Wajahnya yang menggemaskan dan begitu manis kurasa. Namanya Dita,
harapanku semoga setelah menceritakanya aku gak DITAmpar olehnya. Hwa..
tapi tidak, aku tidak mau menceritakan ini. Atau kalian akan
mentertawakannya lagi, baiklah.. baiklah.. sebelum kalian memaksaku,
akan ku lanjutkan ceritanya, tapi jujur aku tak sanggup. Biar kalian
tahu dari mulut Dita sendiri, bagaimana?? (Okelah.. aku juga sudah
muak dengan caramu bercerita) Apa maksutmu? Kamu gak suka, (Kalo gak
suka kenapa?? ngajak berantem, apa?) Ayuuuk.. Hah !! (Kamu kira aku
takut? Ayok..) *sensor*
DITA
Abaikan, biarkan mereka berantem. Hari itu, entah kuharap itu
bukan hari sialku. Ketika gemericik air hujan mulai sirna di telan
samar-samar sinar mentari di suatu siang. Aku dan teman-temanku berlari
menuju warnet di sebelah tempat kosku. Kami berlari berebut, berharap
ada bilik yang kosong untuk kami. Ah, aku berlari ketawa-ketiwi dengan
seronoknya, sampai akhirnya terbahak-bahak tepat diujung pintu warnet
ketika aku berhasil mrenyalip kak Dewi, yang lari lebih cepat dari kami.
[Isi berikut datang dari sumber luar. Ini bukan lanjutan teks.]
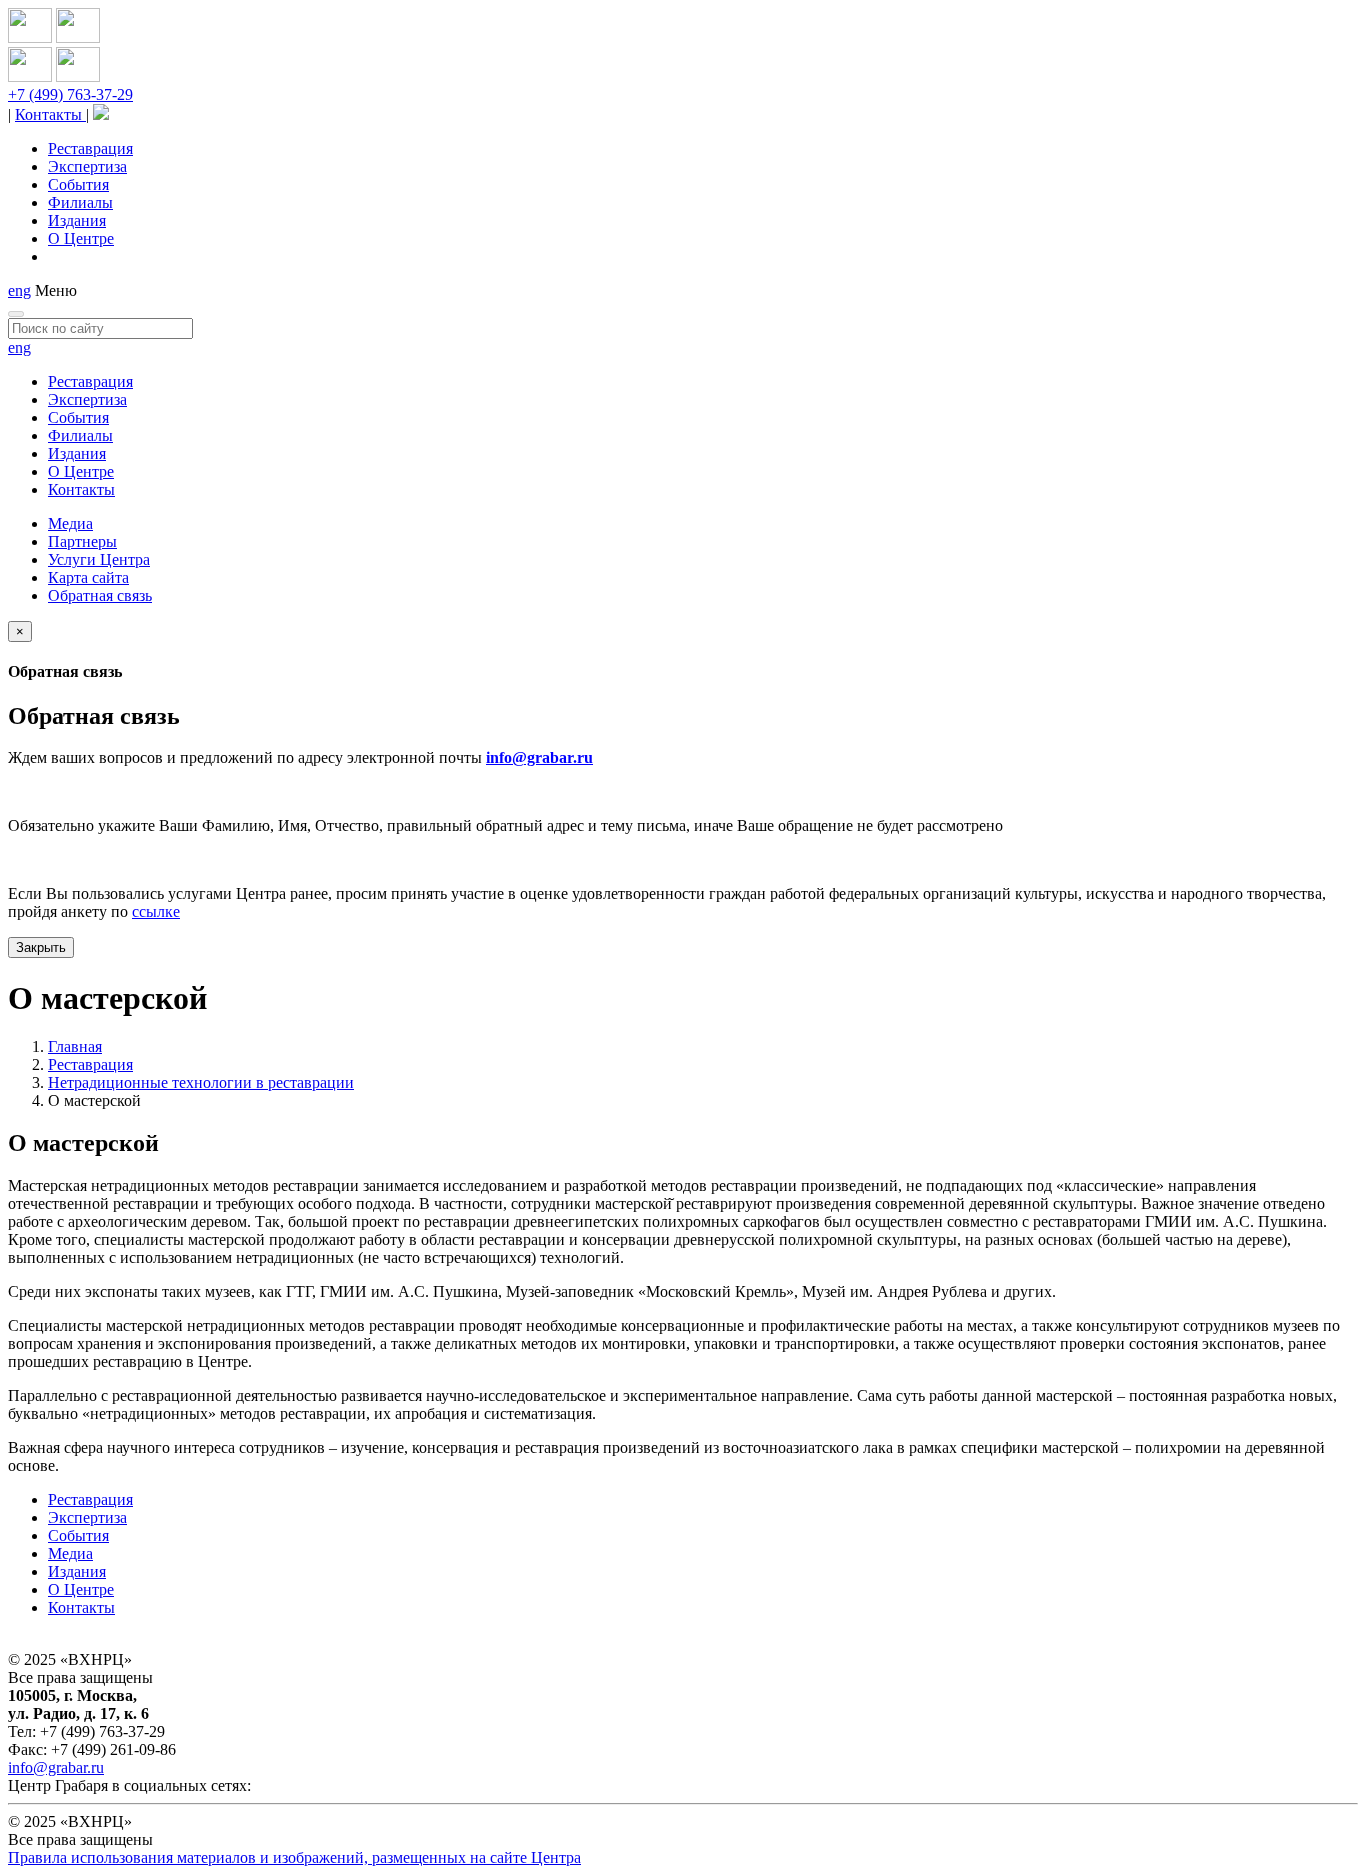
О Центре (81, 238)
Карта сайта (88, 577)
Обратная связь (100, 595)
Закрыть (41, 947)
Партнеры (82, 541)
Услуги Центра (99, 559)
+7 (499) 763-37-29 (70, 94)
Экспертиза (87, 166)
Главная (75, 1046)
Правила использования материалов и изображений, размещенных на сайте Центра (294, 1857)
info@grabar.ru (539, 757)
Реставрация (90, 148)
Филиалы (80, 202)
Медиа (70, 523)
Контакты (50, 114)
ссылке (156, 911)
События (78, 184)
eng (19, 290)
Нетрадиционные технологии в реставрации (201, 1082)
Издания (77, 220)
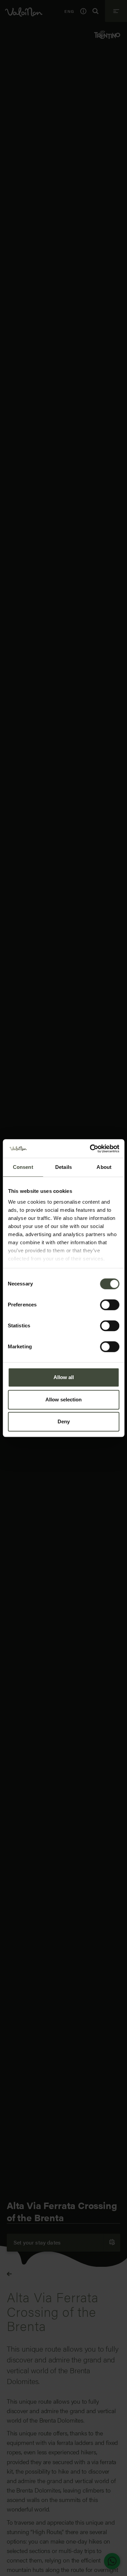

“Hhaha.. aku duluan,” kurangkul kak Dewi dari belakang. Kak Dewi
menggeliat, “Ah.. curang kau Dit!!”. Sementara dua temanku yang lain
masih berlari dibelakangku. Tanpa kami sadari kegaduhan ini, menimbulkan
banyak mata mengamati kami, termasuk salah satu cowok yang ada tepat
didepanku, sejenak aku terpesona akan sorot matanya yang menatapku
tajam. Aduh, sial sialan, gegara tuh cowok aku lupa untuk segera mencari
bilik yang kosong, sehingga ketiga temanku itu sudah berada pada
bilik-bilik komputer, dan aku kebingungan karena semuanya sudah penuh,
kuhampiri penjaga warnet,
“Mas.. gak ada yang kosong lagi?”
“Waduh.. penuh mbak!!”
“Wah, masih lama gak ??” kutanya, sambil mataku sedikit melirik cowok tadi, dan segera manyun kearah kak Dewi.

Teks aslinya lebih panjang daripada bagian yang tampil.